I. Factual Background

A. Pre-Vaccination Health History

Ms. E.S. was born on January 2, 1996 (and was thus eighteen years old when she received the first vaccines at issue in this case). Ex. 1 at 1. She was a strong student by her accounts, and an accomplished athlete as well, who swam competitively and won top positions at regional swim competitions during high school. Ex. 103; Ex. 43; Ex. 44. Ms. E.S. held summer employment as a lifeguard and was reportedly considered for membership on college swim teams, although it is unclear from the filed documentary evidence if she did in fact swim for the university she ultimately attended (Villanova University). Ex. 103; Ex. 104 at 2.

The record, however, also reveals that Petitioner had her share of medical problems before the relevant vaccinations, and some of these bear on her claim. In particular, Ms. E.S. was diagnosed with type I diabetes mellitus (“DM-1”) when she was five years old (although she had good control of it in the time before receiving the first vaccines alleged to have injured her). 3 Her medical records also reflect problems with persistent lower back pain, intermittent hematuria,4 flank pain, kidney stones, surgery for hemorrhagic right ovarian cyst, irregular menses, selective

3 See Mot. at 3 n.7 (“Petitioner’s DM-1 was under fair control prior to receiving the first HPV vaccine with a hemoglobin A1c (“HbA1c”) typically in the range of 7-8% (ideal for a child being <7%) since 2008”) (citing Ex. 19 at 81–110). 4 Hematuria (or erythrocyturia) is blood (erythrocytes) in the urine. Dorland’s Illustrated Medical Dictionary 824 (33rd ed. 2020) (hereinafter, “Dorland’s”).
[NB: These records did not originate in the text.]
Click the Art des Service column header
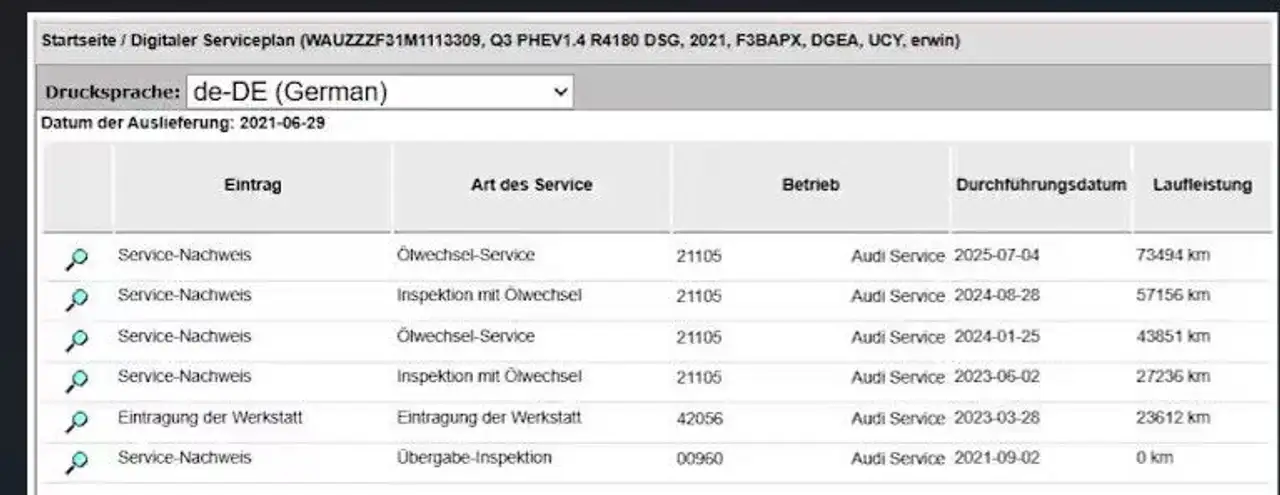Viewport: 1280px width, 495px height. (x=531, y=185)
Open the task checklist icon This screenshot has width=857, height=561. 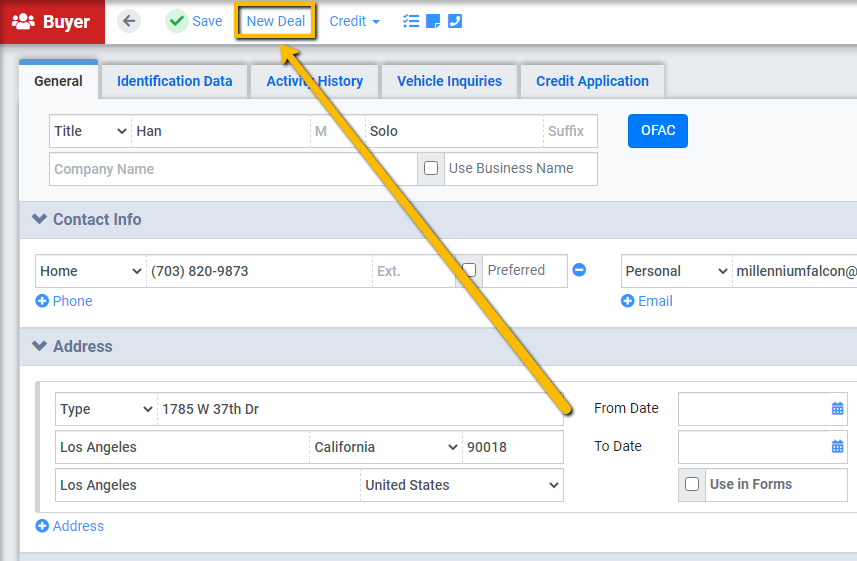click(x=411, y=21)
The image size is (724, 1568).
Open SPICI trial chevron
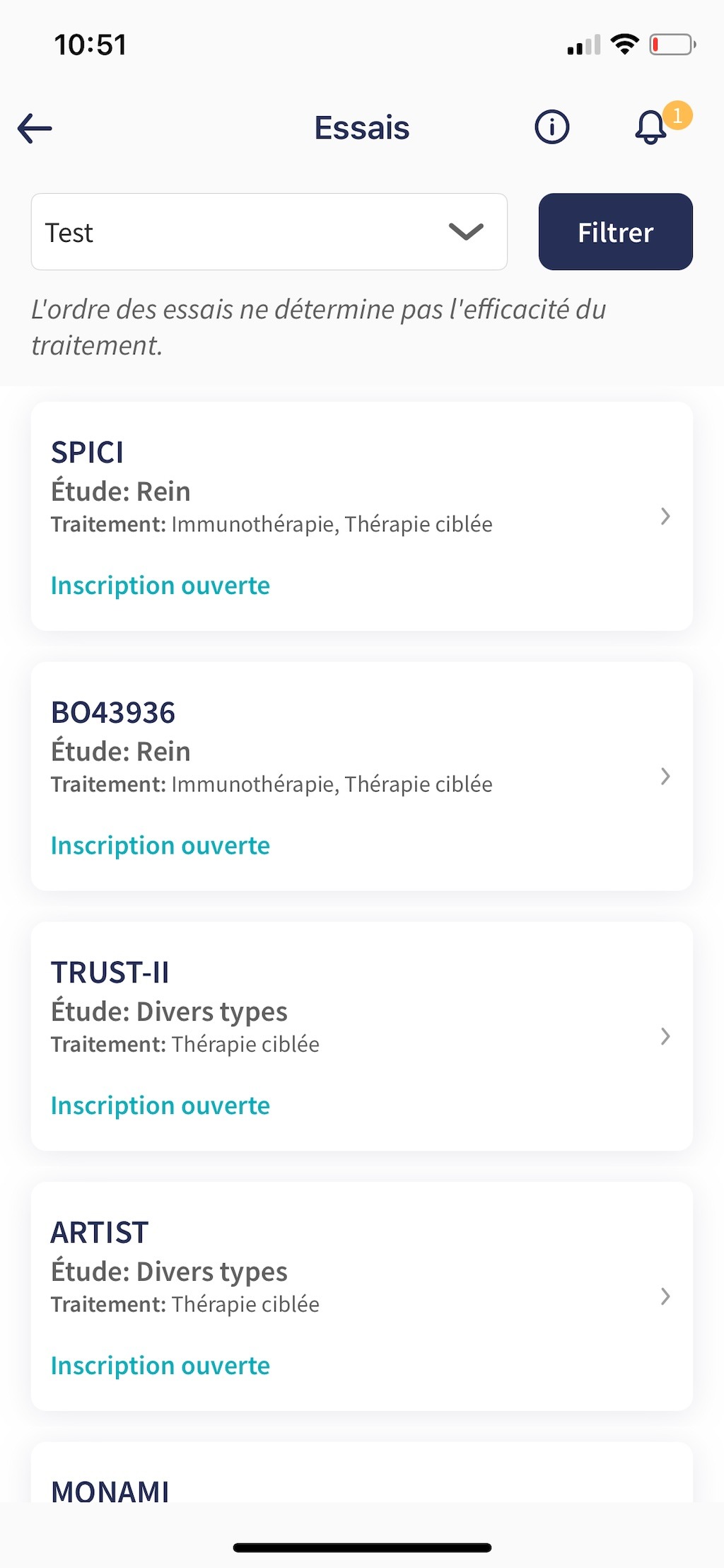665,516
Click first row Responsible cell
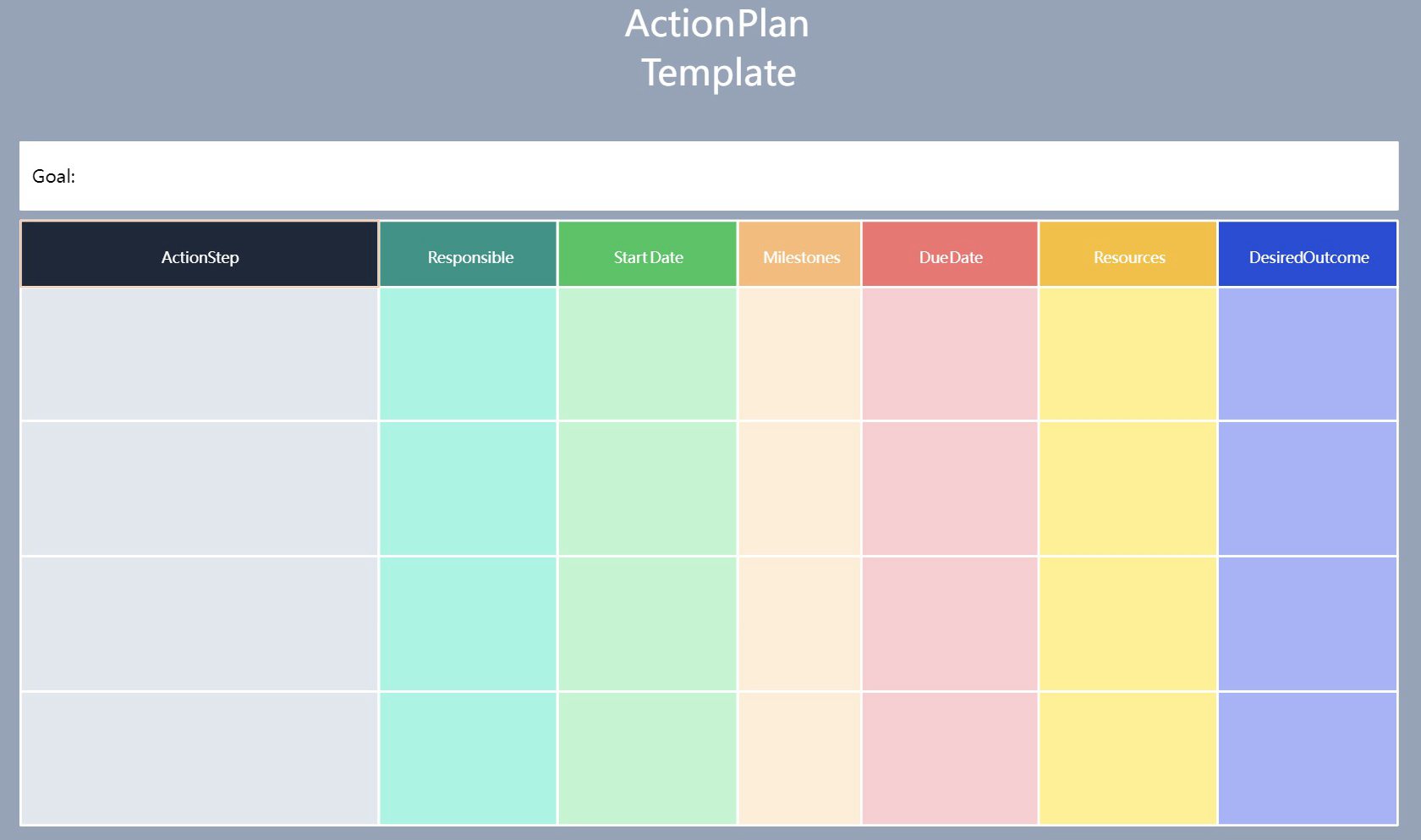This screenshot has width=1421, height=840. pos(469,354)
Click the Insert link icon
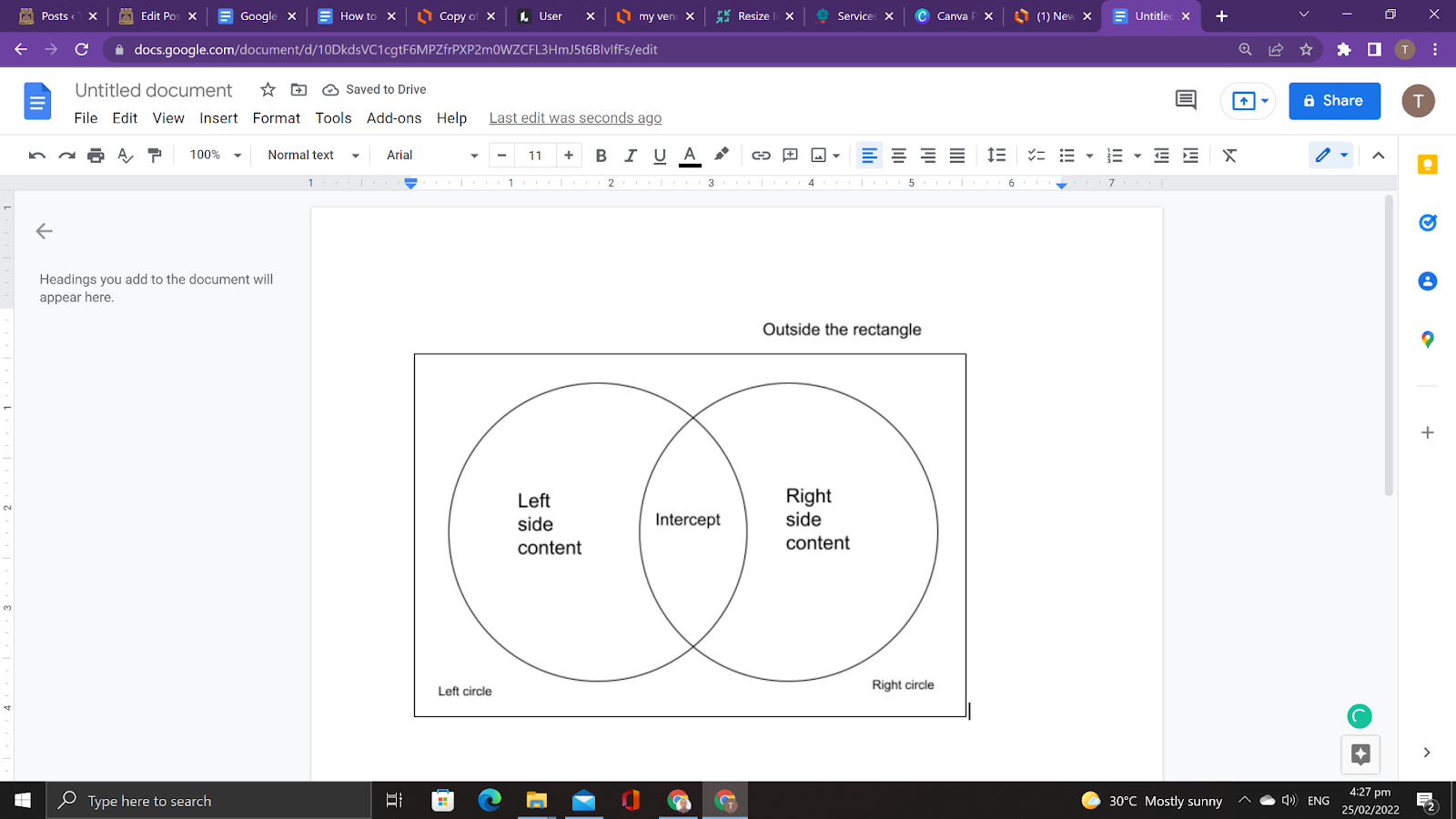The width and height of the screenshot is (1456, 819). [761, 156]
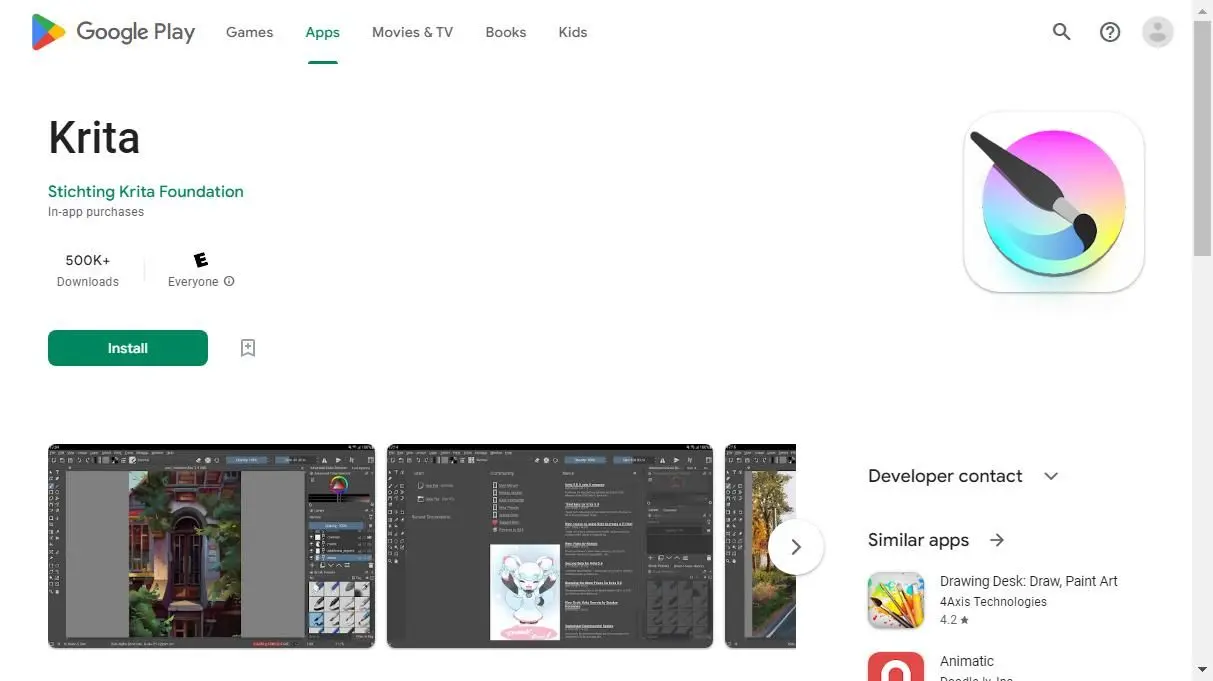Open the help icon in the top bar

(x=1109, y=31)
2 immunoglobulin A deficiency, and rheumatoid arthritis. Ex. 19 at 50, 54, 66, 69; Ex. 4 at 152; Ex. 3 at 5, 8; Ex. 23 at 5.

Additionally, there are several documented instances from the record in which Ms. E.S. sought emergency treatment for ambiguous complaints that did not result in any significant findings or explanations. Thus, in July 2011, Petitioner visited the emergency room complaining of two days of mid-sternal chest pain, weakness, and shortness of breath. Ex. 17 at 198–204. However, her vital signs, chest x-ray, and EKG 5 were normal, her chest pain resolved, and she was discharged. Id. at 198–204, 207, 210. Later on, in the fall of 2012 (now about two years before her relevant vaccinations), Ms. E.S. went two more times to the ER complaining of flank pain. Ex. 4 at 152– 196. At these visits she recounted similar episodes in the past and a prior history of kidney stones. Id. at 152, 159. She also reported that blood in her urine was (at least at that time) a “chronic problem.” Id.

Petitioner reported several health problems to her pediatrician in the months before her July 2014 receipt of the HPV and hepatitis A vaccines. She complained of recurring headaches and sore throat in the fall of 2013. Ex. 3 at 16. A strep test came back negative and her treater diagnosed her with adenopathy and acute pharyngitis. Id. She was directed to return if symptoms worsened. Id. In March 2014, she visited her pediatrician, Dr. Rebekah Lipstein, for nausea and sore throat, and was diagnosed with a viral infection. Ex. 3 at 13–15. She weighed 159 pounds at this visit. Id. Then, in April 2014 she went to the ER again, this time complaining of blood in her urine, back and flank pain, and hyperglycemia. Ex. 4 at 117–31.